§ Task:
Your reply should contain every record, restated word for word.

Stored records
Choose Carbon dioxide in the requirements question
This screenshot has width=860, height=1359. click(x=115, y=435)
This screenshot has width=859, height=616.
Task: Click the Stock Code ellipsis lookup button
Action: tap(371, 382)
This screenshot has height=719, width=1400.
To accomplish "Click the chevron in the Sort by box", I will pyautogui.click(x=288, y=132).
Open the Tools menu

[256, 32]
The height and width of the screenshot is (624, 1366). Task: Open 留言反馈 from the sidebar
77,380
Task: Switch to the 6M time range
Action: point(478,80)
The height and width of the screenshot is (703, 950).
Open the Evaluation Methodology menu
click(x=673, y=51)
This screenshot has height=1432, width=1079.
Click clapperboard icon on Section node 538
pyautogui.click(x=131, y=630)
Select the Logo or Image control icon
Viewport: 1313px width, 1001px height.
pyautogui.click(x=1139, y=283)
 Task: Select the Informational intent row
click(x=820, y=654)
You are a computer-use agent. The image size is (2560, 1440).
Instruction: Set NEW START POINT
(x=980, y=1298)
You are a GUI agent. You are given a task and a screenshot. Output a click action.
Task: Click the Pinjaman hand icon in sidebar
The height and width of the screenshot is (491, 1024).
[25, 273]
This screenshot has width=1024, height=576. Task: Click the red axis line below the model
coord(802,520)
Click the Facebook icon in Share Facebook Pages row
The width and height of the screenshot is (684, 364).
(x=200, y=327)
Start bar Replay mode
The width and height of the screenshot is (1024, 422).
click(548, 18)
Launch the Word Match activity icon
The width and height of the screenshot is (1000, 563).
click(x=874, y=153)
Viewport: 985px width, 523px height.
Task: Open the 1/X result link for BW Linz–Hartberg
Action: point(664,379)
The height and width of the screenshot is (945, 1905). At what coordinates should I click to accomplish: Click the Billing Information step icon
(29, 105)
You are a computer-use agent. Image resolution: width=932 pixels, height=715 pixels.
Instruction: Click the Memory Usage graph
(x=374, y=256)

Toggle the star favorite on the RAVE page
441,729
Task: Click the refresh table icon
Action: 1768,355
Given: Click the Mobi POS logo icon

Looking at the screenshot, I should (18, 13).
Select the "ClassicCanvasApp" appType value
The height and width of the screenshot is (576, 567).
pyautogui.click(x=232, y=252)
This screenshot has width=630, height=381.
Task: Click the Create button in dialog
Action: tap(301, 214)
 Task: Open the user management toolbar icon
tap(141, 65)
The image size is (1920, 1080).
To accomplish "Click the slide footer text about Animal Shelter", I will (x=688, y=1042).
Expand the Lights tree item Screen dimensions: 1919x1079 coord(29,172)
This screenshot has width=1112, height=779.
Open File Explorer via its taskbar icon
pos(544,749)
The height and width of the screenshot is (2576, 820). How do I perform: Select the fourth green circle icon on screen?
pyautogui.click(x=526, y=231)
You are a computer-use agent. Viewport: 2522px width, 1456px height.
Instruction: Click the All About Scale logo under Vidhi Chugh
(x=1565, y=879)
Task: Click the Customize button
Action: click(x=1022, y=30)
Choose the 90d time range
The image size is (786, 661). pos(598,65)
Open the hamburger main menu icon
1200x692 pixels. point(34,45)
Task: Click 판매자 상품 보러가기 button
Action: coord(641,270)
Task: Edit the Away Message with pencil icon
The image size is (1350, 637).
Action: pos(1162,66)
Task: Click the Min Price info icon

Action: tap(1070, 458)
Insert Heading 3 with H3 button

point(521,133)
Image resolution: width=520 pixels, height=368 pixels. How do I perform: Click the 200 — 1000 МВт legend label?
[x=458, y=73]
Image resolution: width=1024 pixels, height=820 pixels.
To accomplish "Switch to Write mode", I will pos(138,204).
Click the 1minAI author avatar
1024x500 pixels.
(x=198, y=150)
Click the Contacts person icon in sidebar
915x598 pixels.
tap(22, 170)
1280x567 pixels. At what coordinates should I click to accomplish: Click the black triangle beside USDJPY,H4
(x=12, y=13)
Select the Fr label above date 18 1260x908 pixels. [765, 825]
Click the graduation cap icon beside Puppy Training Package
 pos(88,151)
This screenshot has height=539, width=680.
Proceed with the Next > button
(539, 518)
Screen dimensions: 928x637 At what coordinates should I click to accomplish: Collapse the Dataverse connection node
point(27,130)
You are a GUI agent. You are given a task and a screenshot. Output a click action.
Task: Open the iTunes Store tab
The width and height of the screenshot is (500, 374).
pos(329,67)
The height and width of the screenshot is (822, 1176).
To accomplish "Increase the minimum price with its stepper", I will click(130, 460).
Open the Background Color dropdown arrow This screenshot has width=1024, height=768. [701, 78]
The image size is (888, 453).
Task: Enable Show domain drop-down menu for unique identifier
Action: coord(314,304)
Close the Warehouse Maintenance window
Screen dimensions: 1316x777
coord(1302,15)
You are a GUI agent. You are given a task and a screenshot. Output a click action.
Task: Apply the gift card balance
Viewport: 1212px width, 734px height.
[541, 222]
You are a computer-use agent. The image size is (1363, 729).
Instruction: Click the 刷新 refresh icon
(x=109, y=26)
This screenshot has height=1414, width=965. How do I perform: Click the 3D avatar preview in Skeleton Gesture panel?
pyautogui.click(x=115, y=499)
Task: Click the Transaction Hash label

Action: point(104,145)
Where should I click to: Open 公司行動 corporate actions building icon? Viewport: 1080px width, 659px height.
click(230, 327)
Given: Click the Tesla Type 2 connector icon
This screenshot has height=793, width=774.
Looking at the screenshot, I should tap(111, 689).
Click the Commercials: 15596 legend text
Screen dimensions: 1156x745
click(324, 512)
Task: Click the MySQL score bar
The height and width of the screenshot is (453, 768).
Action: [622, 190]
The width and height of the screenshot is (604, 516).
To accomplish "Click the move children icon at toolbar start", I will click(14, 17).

§ Reply:
Choose Carbon dioxide in the requirements question
This screenshot has width=860, height=1359. click(x=115, y=435)
This screenshot has width=859, height=616.
Task: Click the Stock Code ellipsis lookup button
Action: tap(371, 382)
This screenshot has height=719, width=1400.
To accomplish "Click the chevron in the Sort by box", I will pyautogui.click(x=288, y=132).
Open the Tools menu

[256, 32]
The height and width of the screenshot is (624, 1366). Task: Open 留言反馈 from the sidebar
77,380
Task: Switch to the 6M time range
Action: point(478,80)
The height and width of the screenshot is (703, 950).
Open the Evaluation Methodology menu
click(x=673, y=51)
This screenshot has height=1432, width=1079.
Click clapperboard icon on Section node 538
pyautogui.click(x=131, y=630)
Select the Logo or Image control icon
Viewport: 1313px width, 1001px height.
pyautogui.click(x=1139, y=283)
 Task: Select the Informational intent row
click(x=820, y=654)
You are a computer-use agent. The image size is (2560, 1440).
Instruction: Set NEW START POINT
(x=980, y=1298)
You are a GUI agent. You are given a task and a screenshot. Output a click action.
Task: Click the Pinjaman hand icon in sidebar
The height and width of the screenshot is (491, 1024).
[25, 273]
This screenshot has width=1024, height=576. Task: Click the red axis line below the model
coord(802,520)
Click the Facebook icon in Share Facebook Pages row
The width and height of the screenshot is (684, 364).
(x=200, y=327)
Start bar Replay mode
The width and height of the screenshot is (1024, 422).
click(548, 18)
Launch the Word Match activity icon
The width and height of the screenshot is (1000, 563).
click(x=874, y=153)
Viewport: 985px width, 523px height.
Task: Open the 1/X result link for BW Linz–Hartberg
Action: point(664,379)
The height and width of the screenshot is (945, 1905). At what coordinates should I click to accomplish: Click the Billing Information step icon
(29, 105)
You are a computer-use agent. Image resolution: width=932 pixels, height=715 pixels.
Instruction: Click the Memory Usage graph
(x=374, y=256)

Toggle the star favorite on the RAVE page
441,729
Task: Click the refresh table icon
Action: 1768,355
Given: Click the Mobi POS logo icon

Looking at the screenshot, I should (18, 13).
Select the "ClassicCanvasApp" appType value
The height and width of the screenshot is (576, 567).
pyautogui.click(x=232, y=252)
This screenshot has width=630, height=381.
Task: Click the Create button in dialog
Action: tap(301, 214)
 Task: Open the user management toolbar icon
tap(141, 65)
The image size is (1920, 1080).
To accomplish "Click the slide footer text about Animal Shelter", I will (x=688, y=1042).
Expand the Lights tree item Screen dimensions: 1919x1079 coord(29,172)
This screenshot has width=1112, height=779.
Open File Explorer via its taskbar icon
pos(544,749)
The height and width of the screenshot is (2576, 820). How do I perform: Select the fourth green circle icon on screen?
pyautogui.click(x=526, y=231)
You are a computer-use agent. Viewport: 2522px width, 1456px height.
Instruction: Click the All About Scale logo under Vidhi Chugh
(x=1565, y=879)
Task: Click the Customize button
Action: click(x=1022, y=30)
Choose the 90d time range
The image size is (786, 661). pos(598,65)
Open the hamburger main menu icon
1200x692 pixels. point(34,45)
Task: Click 판매자 상품 보러가기 button
Action: coord(641,270)
Task: Edit the Away Message with pencil icon
The image size is (1350, 637).
Action: pos(1162,66)
Task: Click the Min Price info icon

Action: tap(1070, 458)
Insert Heading 3 with H3 button

point(521,133)
Image resolution: width=520 pixels, height=368 pixels. How do I perform: Click the 200 — 1000 МВт legend label?
[x=458, y=73]
Image resolution: width=1024 pixels, height=820 pixels.
To accomplish "Switch to Write mode", I will pos(138,204).
Click the 1minAI author avatar
1024x500 pixels.
(x=198, y=150)
Click the Contacts person icon in sidebar
915x598 pixels.
tap(22, 170)
1280x567 pixels. At what coordinates should I click to accomplish: Click the black triangle beside USDJPY,H4
(x=12, y=13)
Select the Fr label above date 18 1260x908 pixels. [765, 825]
Click the graduation cap icon beside Puppy Training Package
 pos(88,151)
This screenshot has height=539, width=680.
Proceed with the Next > button
(539, 518)
Screen dimensions: 928x637 At what coordinates should I click to accomplish: Collapse the Dataverse connection node
point(27,130)
You are a GUI agent. You are given a task and a screenshot. Output a click action.
Task: Open the iTunes Store tab
The width and height of the screenshot is (500, 374).
pos(329,67)
The height and width of the screenshot is (822, 1176).
To accomplish "Increase the minimum price with its stepper", I will click(130, 460).
Open the Background Color dropdown arrow This screenshot has width=1024, height=768. [701, 78]
The image size is (888, 453).
Task: Enable Show domain drop-down menu for unique identifier
Action: coord(314,304)
Close the Warehouse Maintenance window
Screen dimensions: 1316x777
coord(1302,15)
You are a GUI agent. You are given a task and a screenshot. Output a click action.
Task: Apply the gift card balance
Viewport: 1212px width, 734px height.
[541, 222]
You are a computer-use agent. The image size is (1363, 729).
Instruction: Click the 刷新 refresh icon
(x=109, y=26)
This screenshot has height=1414, width=965. How do I perform: Click the 3D avatar preview in Skeleton Gesture panel?
pyautogui.click(x=115, y=499)
Task: Click the Transaction Hash label

Action: point(104,145)
Where should I click to: Open 公司行動 corporate actions building icon? Viewport: 1080px width, 659px height.
click(230, 327)
Given: Click the Tesla Type 2 connector icon
This screenshot has height=793, width=774.
Looking at the screenshot, I should tap(111, 689).
Click the Commercials: 15596 legend text
Screen dimensions: 1156x745
click(324, 512)
Task: Click the MySQL score bar
The height and width of the screenshot is (453, 768).
Action: [622, 190]
The width and height of the screenshot is (604, 516).
To accomplish "Click the move children icon at toolbar start", I will click(14, 17).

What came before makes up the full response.